On Monday, the Writers Guild of America said will meet with the alliance that represents the main studios starting Wednesday, as the two sides try to negotiate a new contract.
“You may not hear from us in the next few days while we are negotiating, but know that our goal is to get a fair deal for writers as soon as possible,” the WGA bargaining committee wrote to members Monday morning .
The Alliance of Motion Picture and Television Producers, which represents major studios such as Warner Bros. Discovery, Netflix and Walt Disney Co., confirmed the date of the meeting.
“Every AMPTP member company is committed and eager to reach a fair agreement and work together with the WGA to end the strike,” the study group said in a statement last week, indicating it was working with the guild to go back. to the negotiating table.
“I have heard everyone and am making the decision to pause the premiere of the show until the strike is over,” Barrymore wrote in instagram. “There are no words to express my sincere apologies to anyone I have hurt and of course to our incredible team who work on the show and make it what it is today. We really tried to find our way forward. And I really hope for an industry-wide resolution very soon.”
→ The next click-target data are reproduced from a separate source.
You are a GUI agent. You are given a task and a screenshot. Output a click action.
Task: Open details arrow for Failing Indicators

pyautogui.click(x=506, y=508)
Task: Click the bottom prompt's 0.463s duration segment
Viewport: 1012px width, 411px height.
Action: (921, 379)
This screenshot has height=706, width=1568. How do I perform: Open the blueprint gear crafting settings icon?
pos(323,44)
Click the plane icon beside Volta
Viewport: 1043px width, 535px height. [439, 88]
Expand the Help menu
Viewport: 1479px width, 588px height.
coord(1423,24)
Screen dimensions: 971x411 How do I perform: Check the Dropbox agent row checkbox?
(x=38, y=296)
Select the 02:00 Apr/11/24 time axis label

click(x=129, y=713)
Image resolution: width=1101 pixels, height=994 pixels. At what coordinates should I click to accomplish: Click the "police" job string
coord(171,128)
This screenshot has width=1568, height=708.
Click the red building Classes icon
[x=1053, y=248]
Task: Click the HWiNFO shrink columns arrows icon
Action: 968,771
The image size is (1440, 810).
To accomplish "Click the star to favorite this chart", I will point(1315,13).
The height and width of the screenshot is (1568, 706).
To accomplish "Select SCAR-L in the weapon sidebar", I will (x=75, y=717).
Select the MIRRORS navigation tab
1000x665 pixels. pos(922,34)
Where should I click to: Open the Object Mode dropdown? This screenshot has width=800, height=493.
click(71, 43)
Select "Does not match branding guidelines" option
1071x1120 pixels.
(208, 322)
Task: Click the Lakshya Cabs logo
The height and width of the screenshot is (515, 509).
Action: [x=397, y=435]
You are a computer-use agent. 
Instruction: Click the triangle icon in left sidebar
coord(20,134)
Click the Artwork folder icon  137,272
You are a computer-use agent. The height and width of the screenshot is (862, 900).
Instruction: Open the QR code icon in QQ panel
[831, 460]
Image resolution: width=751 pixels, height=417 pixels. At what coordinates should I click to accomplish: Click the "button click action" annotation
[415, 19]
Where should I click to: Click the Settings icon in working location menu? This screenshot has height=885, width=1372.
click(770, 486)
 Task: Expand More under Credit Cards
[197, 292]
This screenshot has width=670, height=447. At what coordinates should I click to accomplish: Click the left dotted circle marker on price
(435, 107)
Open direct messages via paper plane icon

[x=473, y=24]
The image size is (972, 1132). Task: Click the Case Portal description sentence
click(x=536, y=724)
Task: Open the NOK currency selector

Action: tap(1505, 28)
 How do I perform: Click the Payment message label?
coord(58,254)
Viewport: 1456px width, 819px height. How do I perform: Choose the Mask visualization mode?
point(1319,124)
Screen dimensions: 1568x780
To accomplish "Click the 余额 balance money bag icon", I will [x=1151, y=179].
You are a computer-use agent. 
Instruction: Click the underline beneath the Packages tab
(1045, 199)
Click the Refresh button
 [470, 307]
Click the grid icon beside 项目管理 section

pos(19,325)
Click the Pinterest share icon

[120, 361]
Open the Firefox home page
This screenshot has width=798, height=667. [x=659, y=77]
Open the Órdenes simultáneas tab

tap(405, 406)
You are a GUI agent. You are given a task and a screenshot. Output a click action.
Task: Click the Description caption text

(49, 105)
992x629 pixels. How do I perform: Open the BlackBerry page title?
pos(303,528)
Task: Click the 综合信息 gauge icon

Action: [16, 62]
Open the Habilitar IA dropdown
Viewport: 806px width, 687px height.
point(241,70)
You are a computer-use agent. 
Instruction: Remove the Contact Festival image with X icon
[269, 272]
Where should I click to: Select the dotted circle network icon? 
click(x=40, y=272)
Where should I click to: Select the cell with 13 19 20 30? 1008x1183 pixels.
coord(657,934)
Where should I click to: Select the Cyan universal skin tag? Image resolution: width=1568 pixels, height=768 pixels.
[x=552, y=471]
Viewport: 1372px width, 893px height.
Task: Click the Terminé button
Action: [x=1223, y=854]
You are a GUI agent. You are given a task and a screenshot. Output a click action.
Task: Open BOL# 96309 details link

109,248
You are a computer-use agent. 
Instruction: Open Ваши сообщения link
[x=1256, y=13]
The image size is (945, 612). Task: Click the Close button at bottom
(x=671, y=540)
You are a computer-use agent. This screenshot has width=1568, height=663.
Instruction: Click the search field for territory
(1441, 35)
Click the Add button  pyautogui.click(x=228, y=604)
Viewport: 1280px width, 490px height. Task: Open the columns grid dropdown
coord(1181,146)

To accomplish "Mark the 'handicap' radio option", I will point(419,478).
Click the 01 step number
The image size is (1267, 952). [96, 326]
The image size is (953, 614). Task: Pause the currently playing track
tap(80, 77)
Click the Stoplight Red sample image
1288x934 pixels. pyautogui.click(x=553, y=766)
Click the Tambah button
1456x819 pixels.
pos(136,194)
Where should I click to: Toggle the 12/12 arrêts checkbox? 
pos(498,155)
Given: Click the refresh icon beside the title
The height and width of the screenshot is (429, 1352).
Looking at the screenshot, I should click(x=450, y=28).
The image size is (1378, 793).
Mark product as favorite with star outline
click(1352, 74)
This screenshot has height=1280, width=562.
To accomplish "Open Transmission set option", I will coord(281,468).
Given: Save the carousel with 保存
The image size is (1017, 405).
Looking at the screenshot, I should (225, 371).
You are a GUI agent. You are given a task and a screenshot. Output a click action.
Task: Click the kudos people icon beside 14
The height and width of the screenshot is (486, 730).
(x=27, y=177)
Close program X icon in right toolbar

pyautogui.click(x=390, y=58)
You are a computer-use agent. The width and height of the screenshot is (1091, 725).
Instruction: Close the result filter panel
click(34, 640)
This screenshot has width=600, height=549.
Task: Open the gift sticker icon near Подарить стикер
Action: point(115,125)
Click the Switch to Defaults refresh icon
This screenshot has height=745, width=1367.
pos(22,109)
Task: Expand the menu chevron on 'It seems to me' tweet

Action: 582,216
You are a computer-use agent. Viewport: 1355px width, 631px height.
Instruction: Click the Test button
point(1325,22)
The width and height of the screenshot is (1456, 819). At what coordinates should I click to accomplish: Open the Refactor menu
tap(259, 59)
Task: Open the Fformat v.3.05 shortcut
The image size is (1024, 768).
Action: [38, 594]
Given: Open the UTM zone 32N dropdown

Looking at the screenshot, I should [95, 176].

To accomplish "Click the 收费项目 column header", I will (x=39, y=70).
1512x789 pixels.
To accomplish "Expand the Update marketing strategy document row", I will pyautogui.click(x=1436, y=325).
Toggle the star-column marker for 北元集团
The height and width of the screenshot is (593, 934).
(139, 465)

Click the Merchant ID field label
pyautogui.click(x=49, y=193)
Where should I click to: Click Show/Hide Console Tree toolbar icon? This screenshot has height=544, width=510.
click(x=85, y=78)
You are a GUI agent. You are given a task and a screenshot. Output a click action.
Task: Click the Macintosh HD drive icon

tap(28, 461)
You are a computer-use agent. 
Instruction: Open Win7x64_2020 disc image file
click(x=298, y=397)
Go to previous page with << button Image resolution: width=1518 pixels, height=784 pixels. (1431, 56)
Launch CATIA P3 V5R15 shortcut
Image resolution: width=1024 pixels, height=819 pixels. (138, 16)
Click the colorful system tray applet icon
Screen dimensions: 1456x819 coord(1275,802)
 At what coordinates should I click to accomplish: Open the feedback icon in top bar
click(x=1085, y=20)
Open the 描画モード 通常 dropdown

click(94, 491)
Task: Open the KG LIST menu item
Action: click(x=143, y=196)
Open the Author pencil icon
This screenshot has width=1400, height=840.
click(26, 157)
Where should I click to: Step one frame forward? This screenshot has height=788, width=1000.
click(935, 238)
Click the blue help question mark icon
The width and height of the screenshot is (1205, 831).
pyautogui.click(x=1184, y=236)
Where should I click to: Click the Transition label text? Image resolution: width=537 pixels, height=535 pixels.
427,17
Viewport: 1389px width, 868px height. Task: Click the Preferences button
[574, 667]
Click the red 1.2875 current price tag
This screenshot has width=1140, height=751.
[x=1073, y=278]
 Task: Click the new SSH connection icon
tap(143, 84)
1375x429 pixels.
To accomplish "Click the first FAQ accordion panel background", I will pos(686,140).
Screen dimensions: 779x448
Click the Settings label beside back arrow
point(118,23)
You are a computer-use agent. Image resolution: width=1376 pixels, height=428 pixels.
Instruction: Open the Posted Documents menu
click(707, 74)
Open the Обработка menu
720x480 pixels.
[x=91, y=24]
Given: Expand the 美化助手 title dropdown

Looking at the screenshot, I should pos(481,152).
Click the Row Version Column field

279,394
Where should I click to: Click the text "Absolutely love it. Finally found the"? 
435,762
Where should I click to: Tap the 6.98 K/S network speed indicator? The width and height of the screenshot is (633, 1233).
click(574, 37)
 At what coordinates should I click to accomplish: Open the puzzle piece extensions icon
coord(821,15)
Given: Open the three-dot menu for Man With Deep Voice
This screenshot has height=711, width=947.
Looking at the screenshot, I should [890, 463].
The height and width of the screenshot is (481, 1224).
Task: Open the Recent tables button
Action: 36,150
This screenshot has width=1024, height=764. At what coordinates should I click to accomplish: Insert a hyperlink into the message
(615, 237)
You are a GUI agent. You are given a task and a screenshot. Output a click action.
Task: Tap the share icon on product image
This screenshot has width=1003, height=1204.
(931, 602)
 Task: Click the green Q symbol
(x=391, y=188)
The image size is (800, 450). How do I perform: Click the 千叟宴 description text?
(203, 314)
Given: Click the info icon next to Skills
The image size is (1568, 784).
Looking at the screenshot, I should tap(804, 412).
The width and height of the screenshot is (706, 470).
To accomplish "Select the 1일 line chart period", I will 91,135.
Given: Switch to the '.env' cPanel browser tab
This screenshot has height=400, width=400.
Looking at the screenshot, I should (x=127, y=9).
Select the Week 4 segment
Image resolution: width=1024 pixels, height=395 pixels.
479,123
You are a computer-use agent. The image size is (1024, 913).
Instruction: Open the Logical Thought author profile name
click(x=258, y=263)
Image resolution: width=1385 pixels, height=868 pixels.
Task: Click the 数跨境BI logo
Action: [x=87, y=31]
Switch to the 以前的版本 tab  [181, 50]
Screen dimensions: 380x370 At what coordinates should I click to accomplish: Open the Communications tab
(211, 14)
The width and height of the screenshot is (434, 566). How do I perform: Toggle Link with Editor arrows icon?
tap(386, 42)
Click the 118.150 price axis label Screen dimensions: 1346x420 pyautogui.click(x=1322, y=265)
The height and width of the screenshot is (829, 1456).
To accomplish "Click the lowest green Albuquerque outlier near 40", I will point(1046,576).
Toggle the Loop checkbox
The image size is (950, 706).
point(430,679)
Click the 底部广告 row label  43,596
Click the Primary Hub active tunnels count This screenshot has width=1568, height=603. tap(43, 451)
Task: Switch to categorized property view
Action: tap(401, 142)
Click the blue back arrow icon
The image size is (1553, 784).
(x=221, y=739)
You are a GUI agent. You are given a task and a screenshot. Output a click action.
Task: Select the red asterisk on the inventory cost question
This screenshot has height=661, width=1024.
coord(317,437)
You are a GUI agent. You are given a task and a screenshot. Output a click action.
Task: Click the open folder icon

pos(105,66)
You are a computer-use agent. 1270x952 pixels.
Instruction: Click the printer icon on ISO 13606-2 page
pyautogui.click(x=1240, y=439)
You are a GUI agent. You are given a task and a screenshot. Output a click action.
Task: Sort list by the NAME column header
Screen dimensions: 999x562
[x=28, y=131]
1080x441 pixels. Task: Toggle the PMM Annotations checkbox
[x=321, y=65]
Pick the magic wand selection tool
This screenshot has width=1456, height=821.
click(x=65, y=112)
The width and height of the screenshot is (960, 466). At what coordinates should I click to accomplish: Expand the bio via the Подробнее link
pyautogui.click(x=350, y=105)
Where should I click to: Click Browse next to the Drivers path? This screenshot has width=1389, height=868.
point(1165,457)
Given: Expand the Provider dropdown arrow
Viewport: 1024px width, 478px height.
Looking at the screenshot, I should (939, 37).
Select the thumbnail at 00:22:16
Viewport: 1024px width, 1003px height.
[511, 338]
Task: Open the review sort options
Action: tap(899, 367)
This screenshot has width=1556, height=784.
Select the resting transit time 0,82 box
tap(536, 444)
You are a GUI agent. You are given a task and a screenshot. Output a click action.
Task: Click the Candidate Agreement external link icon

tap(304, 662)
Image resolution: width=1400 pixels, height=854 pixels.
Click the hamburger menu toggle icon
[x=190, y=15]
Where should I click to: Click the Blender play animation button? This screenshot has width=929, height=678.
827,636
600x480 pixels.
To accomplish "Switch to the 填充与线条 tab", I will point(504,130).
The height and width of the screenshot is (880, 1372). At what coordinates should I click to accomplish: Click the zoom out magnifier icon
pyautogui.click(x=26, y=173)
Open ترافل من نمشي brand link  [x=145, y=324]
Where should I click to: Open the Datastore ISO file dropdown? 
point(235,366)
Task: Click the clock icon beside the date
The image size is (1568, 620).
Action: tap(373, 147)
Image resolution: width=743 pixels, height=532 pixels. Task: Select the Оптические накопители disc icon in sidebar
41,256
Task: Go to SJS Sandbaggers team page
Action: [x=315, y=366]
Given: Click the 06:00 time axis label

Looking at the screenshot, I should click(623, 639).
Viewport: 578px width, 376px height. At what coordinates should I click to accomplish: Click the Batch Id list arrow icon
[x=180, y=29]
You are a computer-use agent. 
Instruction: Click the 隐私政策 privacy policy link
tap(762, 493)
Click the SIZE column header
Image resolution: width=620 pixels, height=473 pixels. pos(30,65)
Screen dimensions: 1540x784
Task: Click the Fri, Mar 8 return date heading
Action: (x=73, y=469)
CBS too postponed the start of Season 14 of the daytime show “The Talk” on Sunday after Barrymore’s decision.
That chat series is “pausing its season premiere,” originally scheduled for Sept. 18, a network spokesperson confirmed Sunday in a statement provided to The Times. The statement did not mention the strikes.
“We will continue to evaluate plans for a new launch date,” the spokesperson said.
Maher Announced On Wednesday that his HBO show would return to the air without “writers or scripts.” He said that he supported the striking writers, but that the strike had become too harsh for non-striking production staff who had been left without work. since May. Maher’s move echoes what happened during the 2007-2008 writers’ strike, when restored his show in the middle of the work stoppage (along with hosts Jay Leno and Conan O’Brien) with no writers or writing.
A WGA spokesperson called Maher’s decision last week “disappointing.”
“If he goes ahead with his plan, he needs to honor more than just ‘the spirit of the strike,'” the spokesperson said. “Bill Maher is obligated as a member of the WGA to follow strike rules and not perform any writing services. It’s hard to imagine how ‘Real Time’ can move forward without a violation of the WGA’s strike rules. “WGA will picket this show.”
Times staff writers Wendy Lee, Matt Pearce and Christi Carras contributed to this report.